Work to do. Turn every line of the listing below into a Markdown table with two columns, Row and Line, numbering each line in order and leaving out any blank lines.

Pointing records for elements and text.
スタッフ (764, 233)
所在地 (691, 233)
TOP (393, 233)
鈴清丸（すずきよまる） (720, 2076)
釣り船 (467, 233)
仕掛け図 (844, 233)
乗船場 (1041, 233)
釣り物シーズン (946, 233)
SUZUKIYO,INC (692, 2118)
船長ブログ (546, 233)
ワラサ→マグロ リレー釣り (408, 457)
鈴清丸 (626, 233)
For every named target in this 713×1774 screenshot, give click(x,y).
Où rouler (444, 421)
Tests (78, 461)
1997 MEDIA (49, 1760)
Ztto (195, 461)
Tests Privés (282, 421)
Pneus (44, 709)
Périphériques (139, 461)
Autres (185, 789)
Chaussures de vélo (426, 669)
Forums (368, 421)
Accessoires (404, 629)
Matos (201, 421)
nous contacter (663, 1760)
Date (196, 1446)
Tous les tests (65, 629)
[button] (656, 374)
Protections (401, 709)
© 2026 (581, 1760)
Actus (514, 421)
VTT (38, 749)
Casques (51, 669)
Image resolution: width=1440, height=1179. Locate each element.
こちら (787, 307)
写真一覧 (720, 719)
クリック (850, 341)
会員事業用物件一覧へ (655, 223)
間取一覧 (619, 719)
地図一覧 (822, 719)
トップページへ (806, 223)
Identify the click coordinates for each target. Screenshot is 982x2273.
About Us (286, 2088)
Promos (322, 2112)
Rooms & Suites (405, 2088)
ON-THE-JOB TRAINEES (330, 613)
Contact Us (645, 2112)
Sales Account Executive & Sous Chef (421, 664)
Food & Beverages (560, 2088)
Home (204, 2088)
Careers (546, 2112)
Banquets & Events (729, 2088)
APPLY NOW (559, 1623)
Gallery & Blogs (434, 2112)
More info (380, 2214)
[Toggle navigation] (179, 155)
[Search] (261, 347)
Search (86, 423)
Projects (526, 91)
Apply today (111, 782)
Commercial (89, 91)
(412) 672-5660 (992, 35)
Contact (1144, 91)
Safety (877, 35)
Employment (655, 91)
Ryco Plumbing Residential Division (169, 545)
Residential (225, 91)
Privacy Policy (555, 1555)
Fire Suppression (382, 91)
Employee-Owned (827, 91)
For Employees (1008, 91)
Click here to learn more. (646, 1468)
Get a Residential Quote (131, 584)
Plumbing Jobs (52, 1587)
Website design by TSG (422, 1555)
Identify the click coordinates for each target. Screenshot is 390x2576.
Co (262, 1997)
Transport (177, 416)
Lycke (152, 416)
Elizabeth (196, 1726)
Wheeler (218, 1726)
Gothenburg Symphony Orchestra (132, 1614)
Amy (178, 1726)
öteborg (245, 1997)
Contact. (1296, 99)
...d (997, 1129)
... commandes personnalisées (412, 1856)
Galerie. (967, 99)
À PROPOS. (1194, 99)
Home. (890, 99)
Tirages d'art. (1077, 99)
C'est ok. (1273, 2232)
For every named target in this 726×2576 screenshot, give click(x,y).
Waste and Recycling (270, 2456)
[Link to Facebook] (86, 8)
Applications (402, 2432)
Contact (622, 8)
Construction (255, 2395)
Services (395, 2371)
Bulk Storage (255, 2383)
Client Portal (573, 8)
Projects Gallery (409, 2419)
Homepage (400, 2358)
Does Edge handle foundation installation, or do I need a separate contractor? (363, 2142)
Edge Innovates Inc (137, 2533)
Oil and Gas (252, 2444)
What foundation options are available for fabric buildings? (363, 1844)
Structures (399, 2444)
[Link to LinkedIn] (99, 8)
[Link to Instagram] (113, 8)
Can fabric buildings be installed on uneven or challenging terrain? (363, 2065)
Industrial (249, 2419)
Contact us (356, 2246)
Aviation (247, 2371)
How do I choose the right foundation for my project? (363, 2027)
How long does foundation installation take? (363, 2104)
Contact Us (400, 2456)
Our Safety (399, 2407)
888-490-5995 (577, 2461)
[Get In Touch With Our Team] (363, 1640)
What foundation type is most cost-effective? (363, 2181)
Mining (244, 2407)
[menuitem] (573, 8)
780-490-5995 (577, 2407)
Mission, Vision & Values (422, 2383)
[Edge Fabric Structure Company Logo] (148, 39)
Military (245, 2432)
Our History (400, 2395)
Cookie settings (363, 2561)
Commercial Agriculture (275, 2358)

Written response.
| Row | Line |
|---|---|
| 1 | スタッフ (764, 233) |
| 2 | 所在地 (691, 233) |
| 3 | TOP (393, 233) |
| 4 | 鈴清丸（すずきよまる） (720, 2076) |
| 5 | 釣り船 (467, 233) |
| 6 | 仕掛け図 (844, 233) |
| 7 | 乗船場 (1041, 233) |
| 8 | 釣り物シーズン (946, 233) |
| 9 | SUZUKIYO,INC (692, 2118) |
| 10 | 船長ブログ (546, 233) |
| 11 | ワラサ→マグロ リレー釣り (408, 457) |
| 12 | 鈴清丸 (626, 233) |
| 13 | For every named target in this 713×1774 screenshot, give click(x,y). |
| 14 | Où rouler (444, 421) |
| 15 | Tests (78, 461) |
| 16 | 1997 MEDIA (49, 1760) |
| 17 | Ztto (195, 461) |
| 18 | Tests Privés (282, 421) |
| 19 | Pneus (44, 709) |
| 20 | Périphériques (139, 461) |
| 21 | Autres (185, 789) |
| 22 | Chaussures de vélo (426, 669) |
| 23 | Forums (368, 421) |
| 24 | Accessoires (404, 629) |
| 25 | Matos (201, 421) |
| 26 | nous contacter (663, 1760) |
| 27 | Date (196, 1446) |
| 28 | Tous les tests (65, 629) |
| 29 | [button] (656, 374) |
| 30 | Protections (401, 709) |
| 31 | © 2026 (581, 1760) |
| 32 | Actus (514, 421) |
| 33 | VTT (38, 749) |
| 34 | Casques (51, 669) |
| 35 | Image resolution: width=1440, height=1179. Locate each element. |
| 36 | こちら (787, 307) |
| 37 | 写真一覧 (720, 719) |
| 38 | クリック (850, 341) |
| 39 | 会員事業用物件一覧へ (655, 223) |
| 40 | 間取一覧 (619, 719) |
| 41 | 地図一覧 (822, 719) |
| 42 | トップページへ (806, 223) |
| 43 | Identify the click coordinates for each target. Screenshot is 982x2273. |
| 44 | About Us (286, 2088) |
| 45 | Promos (322, 2112) |
| 46 | Rooms & Suites (405, 2088) |
| 47 | ON-THE-JOB TRAINEES (330, 613) |
| 48 | Contact Us (645, 2112) |
| 49 | Sales Account Executive & Sous Chef (421, 664) |
| 50 | Food & Beverages (560, 2088) |
| 51 | Home (204, 2088) |
| 52 | Careers (546, 2112) |
| 53 | Banquets & Events (729, 2088) |
| 54 | APPLY NOW (559, 1623) |
| 55 | Gallery & Blogs (434, 2112) |
| 56 | More info (380, 2214) |
| 57 | [Toggle navigation] (179, 155) |
| 58 | [Search] (261, 347) |
| 59 | Search (86, 423) |
| 60 | Projects (526, 91) |
| 61 | Apply today (111, 782) |
| 62 | Commercial (89, 91) |
| 63 | (412) 672-5660 (992, 35) |
| 64 | Contact (1144, 91) |
| 65 | Safety (877, 35) |
| 66 | Employment (655, 91) |
| 67 | Ryco Plumbing Residential Division (169, 545) |
| 68 | Residential (225, 91) |
| 69 | Privacy Policy (555, 1555) |
| 70 | Fire Suppression (382, 91) |
| 71 | Employee-Owned (827, 91) |
| 72 | For Employees (1008, 91) |
| 73 | Click here to learn more. (646, 1468) |
| 74 | Get a Residential Quote (131, 584) |
| 75 | Plumbing Jobs (52, 1587) |
| 76 | Website design by TSG (422, 1555) |
| 77 | Identify the click coordinates for each target. Screenshot is 390x2576. |
| 78 | Co (262, 1997) |
| 79 | Transport (177, 416) |
| 80 | Lycke (152, 416) |
| 81 | Elizabeth (196, 1726) |
| 82 | Wheeler (218, 1726) |
| 83 | Gothenburg Symphony Orchestra (132, 1614) |
| 84 | Amy (178, 1726) |
| 85 | öteborg (245, 1997) |
| 86 | Contact. (1296, 99) |
| 87 | ...d (997, 1129) |
| 88 | ... commandes personnalisées (412, 1856) |
| 89 | Galerie. (967, 99) |
| 90 | À PROPOS. (1194, 99) |
| 91 | Home. (890, 99) |
| 92 | Tirages d'art. (1077, 99) |
| 93 | C'est ok. (1273, 2232) |
| 94 | For every named target in this 726×2576 screenshot, give click(x,y). |
| 95 | Waste and Recycling (270, 2456) |
| 96 | [Link to Facebook] (86, 8) |
| 97 | Applications (402, 2432) |
| 98 | Contact (622, 8) |
| 99 | Construction (255, 2395) |
| 100 | Services (395, 2371) |
| 101 | Bulk Storage (255, 2383) |
| 102 | Client Portal (573, 8) |
| 103 | Projects Gallery (409, 2419) |
| 104 | Homepage (400, 2358) |
| 105 | Does Edge handle foundation installation, or do I need a separate contractor? (363, 2142) |
| 106 | Edge Innovates Inc (137, 2533) |
| 107 | Oil and Gas (252, 2444) |
| 108 | What foundation options are available for fabric buildings? (363, 1844) |
| 109 | Structures (399, 2444) |
| 110 | [Link to LinkedIn] (99, 8) |
| 111 | [Link to Instagram] (113, 8) |
| 112 | Can fabric buildings be installed on uneven or challenging terrain? (363, 2065) |
| 113 | Industrial (249, 2419) |
| 114 | Contact us (356, 2246) |
| 115 | Aviation (247, 2371) |
| 116 | How do I choose the right foundation for my project? (363, 2027) |
| 117 | How long does foundation installation take? (363, 2104) |
| 118 | Contact Us (400, 2456) |
| 119 | Our Safety (399, 2407) |
| 120 | 888-490-5995 (577, 2461) |
| 121 | [Get In Touch With Our Team] (363, 1640) |
| 122 | What foundation type is most cost-effective? (363, 2181) |
| 123 | Mining (244, 2407) |
| 124 | [menuitem] (573, 8) |
| 125 | 780-490-5995 (577, 2407) |
| 126 | Mission, Vision & Values (422, 2383) |
| 127 | [Edge Fabric Structure Company Logo] (148, 39) |
| 128 | Military (245, 2432) |
| 129 | Our History (400, 2395) |
| 130 | Cookie settings (363, 2561) |
| 131 | Commercial Agriculture (275, 2358) |